◆ **Exercise directions**
In the records below, take the part that starts with the line containing "The height and" and runs through the end of the records, and write it out again with "header" switched to "heading" and nothing else changed. Leave the pictures out of your answer.

◆ **Given records**

-----

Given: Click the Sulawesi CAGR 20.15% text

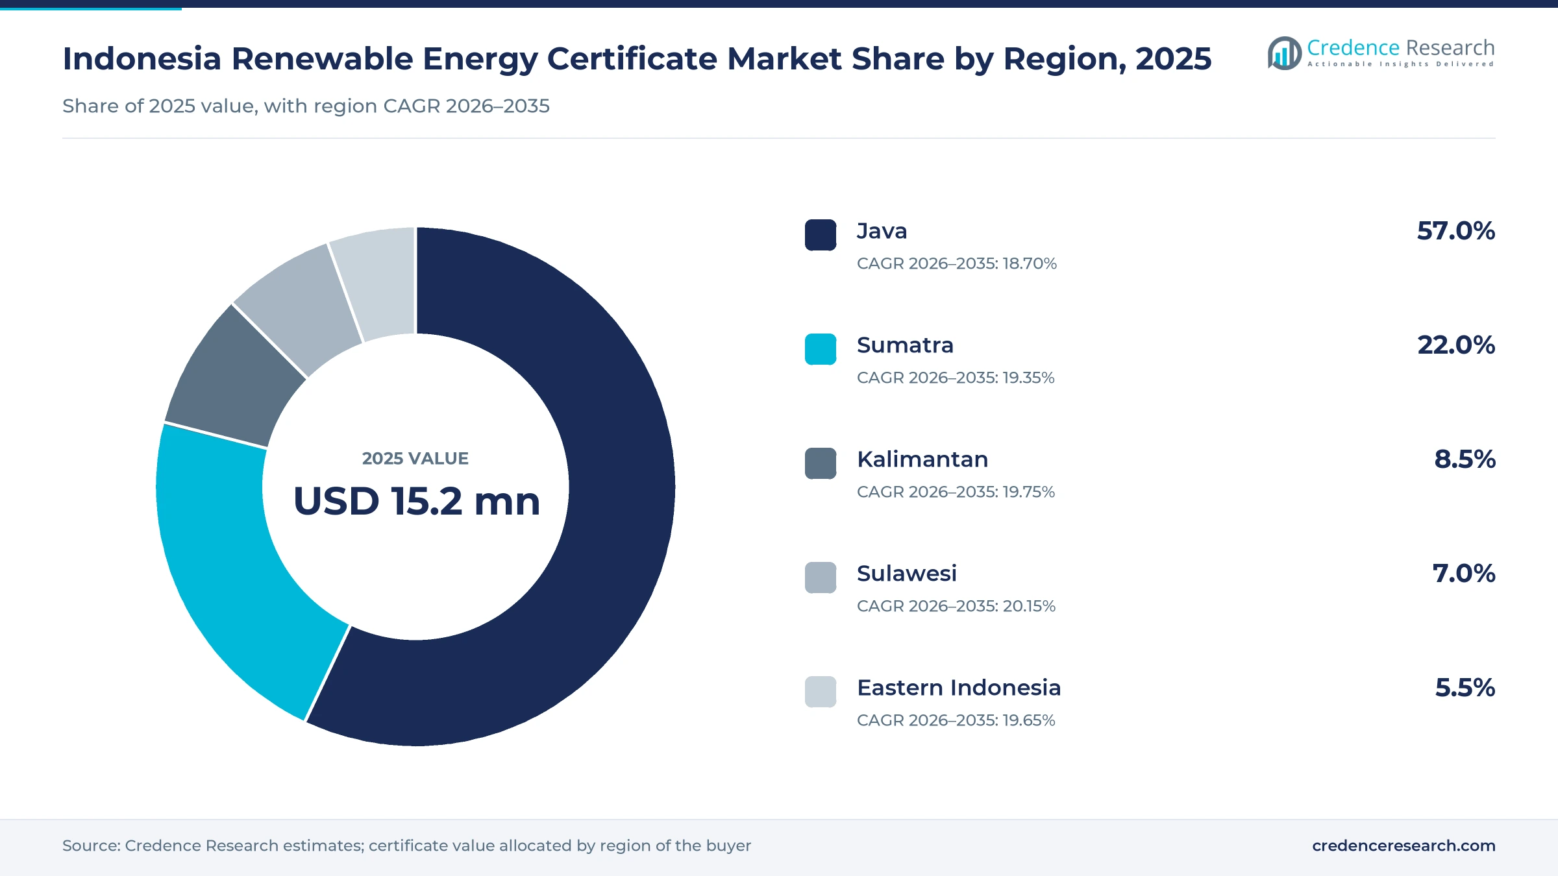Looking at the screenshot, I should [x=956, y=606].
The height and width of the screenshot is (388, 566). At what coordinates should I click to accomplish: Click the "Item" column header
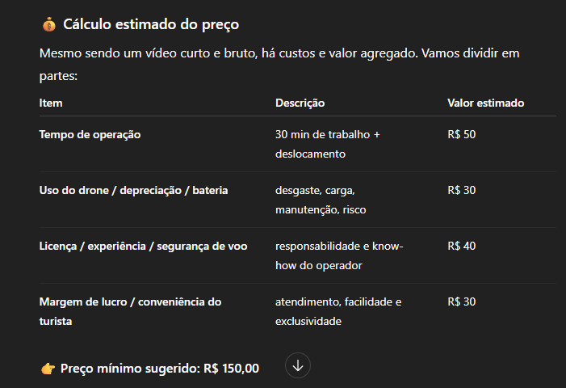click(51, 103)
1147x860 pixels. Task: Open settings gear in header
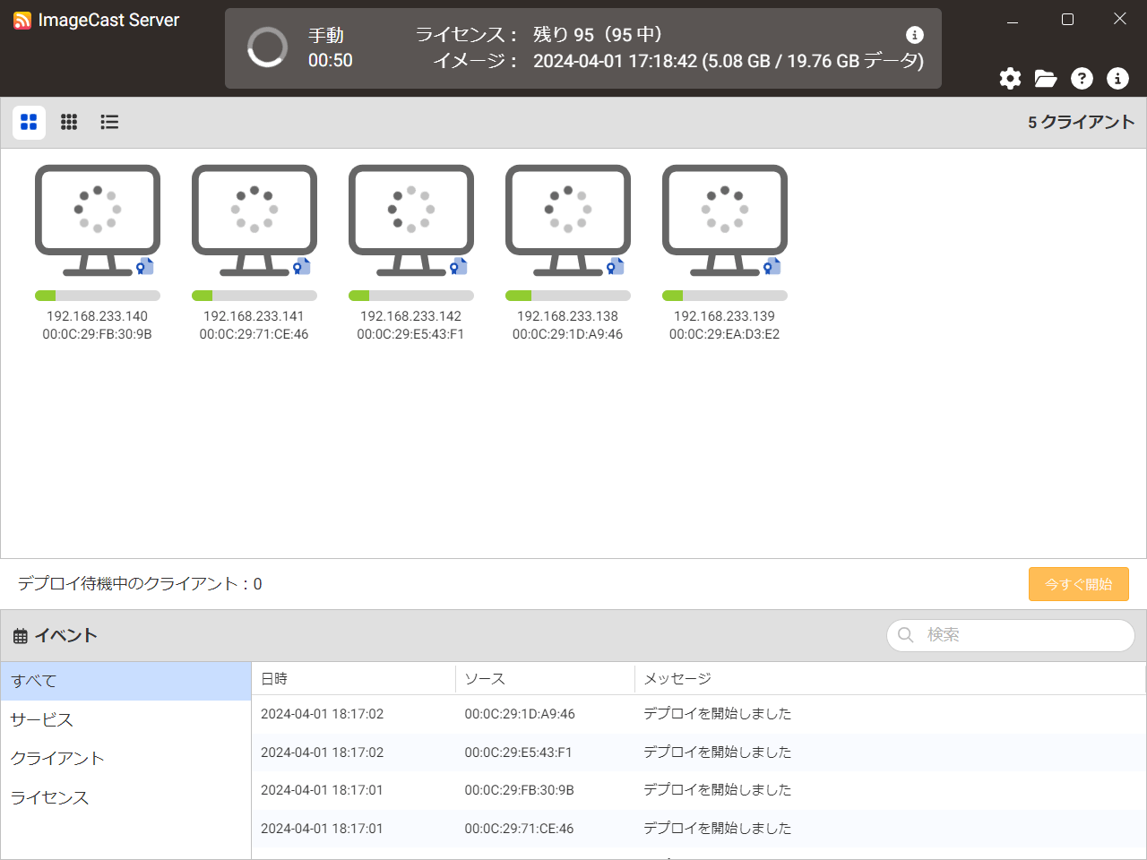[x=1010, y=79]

-----

◆ **Final result**
The height and width of the screenshot is (388, 566). At what coordinates should I click to accomplish: Click the "Item" column heading
click(51, 103)
1147x860 pixels. Task: Open settings gear in heading
[x=1010, y=79]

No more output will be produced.